▶ [TASKS AND EXERCISES]
**a)** In the text titled "Goodbye, Nanna," to which town did the narrator travel to see the grandmother?
**b)** Duplicate the passage of the text titled "Goodbye, Nanna" between "She’d had her" and "a queen surrounded.", inclusive.
**c)** List every relative of the narrator who is individually mentioned in the text titled "Goodbye, Nanna."

##### SUPPLIED TEXT #####

Goodbye, Nanna

Last week, my grandmother said the last words to me she ever will.

She’d had her second stroke, and seemed to be struggling with the recovery; unable to quite put her words together, unable to recognise her surroundings. My father, thanks to the words of the doctor, figured it best to get my attention, and, before gaming, I made the journey out to Kiama to see her.

I walked in to her hotel room, in which my family were doing what they normally do – talking, quite loudly. My mother was holding her mother’s hand, skin ruffled like damaged paper, showing the signs of her wear. Dark, purple and brown spots under her skin, her bones almost visible. The wrist that she broke on her trip to Wales had a noteworthy shift to the shape of it, bulging a little in the places it’d been repaired, and healed all those years ago. She sat in a warm bed, under knitted covers, in her newer pajamas, like a queen surrounded.

##### GIVEN ENTRIES #####

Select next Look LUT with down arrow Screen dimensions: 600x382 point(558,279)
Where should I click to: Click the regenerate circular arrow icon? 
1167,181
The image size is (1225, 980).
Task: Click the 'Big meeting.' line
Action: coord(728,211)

#####

▶ [RESPONSES]
**a)** Kiama

**b)**
She’d had her second stroke, and seemed to be struggling with the recovery; unable to quite put her words together, unable to recognise her surroundings. My father, thanks to the words of the doctor, figured it best to get my attention, and, before gaming, I made the journey out to Kiama to see her.

I walked in to her hotel room, in which my family were doing what they normally do – talking, quite loudly. My mother was holding her mother’s hand, skin ruffled like damaged paper, showing the signs of her wear. Dark, purple and brown spots under her skin, her bones almost visible. The wrist that she broke on her trip to Wales had a noteworthy shift to the shape of it, bulging a little in the places it’d been repaired, and healed all those years ago. She sat in a warm bed, under knitted covers, in her newer pajamas, like a queen surrounded.

**c)** grandmother (Nanna), father, mother